→ Data under study

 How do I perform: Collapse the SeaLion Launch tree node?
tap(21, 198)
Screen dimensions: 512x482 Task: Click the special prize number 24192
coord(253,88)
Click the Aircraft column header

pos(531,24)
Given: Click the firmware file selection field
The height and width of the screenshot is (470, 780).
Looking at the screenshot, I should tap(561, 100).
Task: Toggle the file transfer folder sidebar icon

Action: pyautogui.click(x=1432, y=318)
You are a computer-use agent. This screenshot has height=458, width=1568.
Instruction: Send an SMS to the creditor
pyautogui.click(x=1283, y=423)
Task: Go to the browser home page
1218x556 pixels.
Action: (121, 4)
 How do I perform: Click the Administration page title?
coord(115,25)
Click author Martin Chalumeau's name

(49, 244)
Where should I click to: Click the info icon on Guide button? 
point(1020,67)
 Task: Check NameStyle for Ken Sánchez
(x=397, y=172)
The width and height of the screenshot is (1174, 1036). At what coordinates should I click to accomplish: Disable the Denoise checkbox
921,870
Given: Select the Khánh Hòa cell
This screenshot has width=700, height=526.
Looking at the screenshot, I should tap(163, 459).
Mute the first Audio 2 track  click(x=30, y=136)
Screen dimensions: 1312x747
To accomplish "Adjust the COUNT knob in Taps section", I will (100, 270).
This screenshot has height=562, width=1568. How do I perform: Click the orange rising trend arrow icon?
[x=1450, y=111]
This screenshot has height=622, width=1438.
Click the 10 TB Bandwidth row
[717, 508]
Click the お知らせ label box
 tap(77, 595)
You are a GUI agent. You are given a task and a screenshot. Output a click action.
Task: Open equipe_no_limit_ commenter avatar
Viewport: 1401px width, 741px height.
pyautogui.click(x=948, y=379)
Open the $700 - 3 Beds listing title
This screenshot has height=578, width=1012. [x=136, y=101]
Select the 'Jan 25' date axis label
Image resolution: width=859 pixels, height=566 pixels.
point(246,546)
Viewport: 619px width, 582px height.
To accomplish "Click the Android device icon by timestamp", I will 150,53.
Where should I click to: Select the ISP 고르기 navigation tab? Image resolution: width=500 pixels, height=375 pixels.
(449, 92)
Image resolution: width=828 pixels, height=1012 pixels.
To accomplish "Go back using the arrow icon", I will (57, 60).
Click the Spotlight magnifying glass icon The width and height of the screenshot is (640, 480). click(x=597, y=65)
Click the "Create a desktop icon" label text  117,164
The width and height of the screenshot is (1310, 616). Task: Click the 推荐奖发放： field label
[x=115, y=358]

→ Work to be completed
Beginning with the line that holds "Open the $700 - 3 Beds listing title", copy the entries exactly to their last line, and leave out every earlier line.

→ Answer box
Open the $700 - 3 Beds listing title
This screenshot has height=578, width=1012. [x=136, y=101]
Select the 'Jan 25' date axis label
Image resolution: width=859 pixels, height=566 pixels.
point(246,546)
Viewport: 619px width, 582px height.
To accomplish "Click the Android device icon by timestamp", I will 150,53.
Where should I click to: Select the ISP 고르기 navigation tab? Image resolution: width=500 pixels, height=375 pixels.
(449, 92)
Image resolution: width=828 pixels, height=1012 pixels.
To accomplish "Go back using the arrow icon", I will (57, 60).
Click the Spotlight magnifying glass icon The width and height of the screenshot is (640, 480). click(x=597, y=65)
Click the "Create a desktop icon" label text  117,164
The width and height of the screenshot is (1310, 616). Task: Click the 推荐奖发放： field label
[x=115, y=358]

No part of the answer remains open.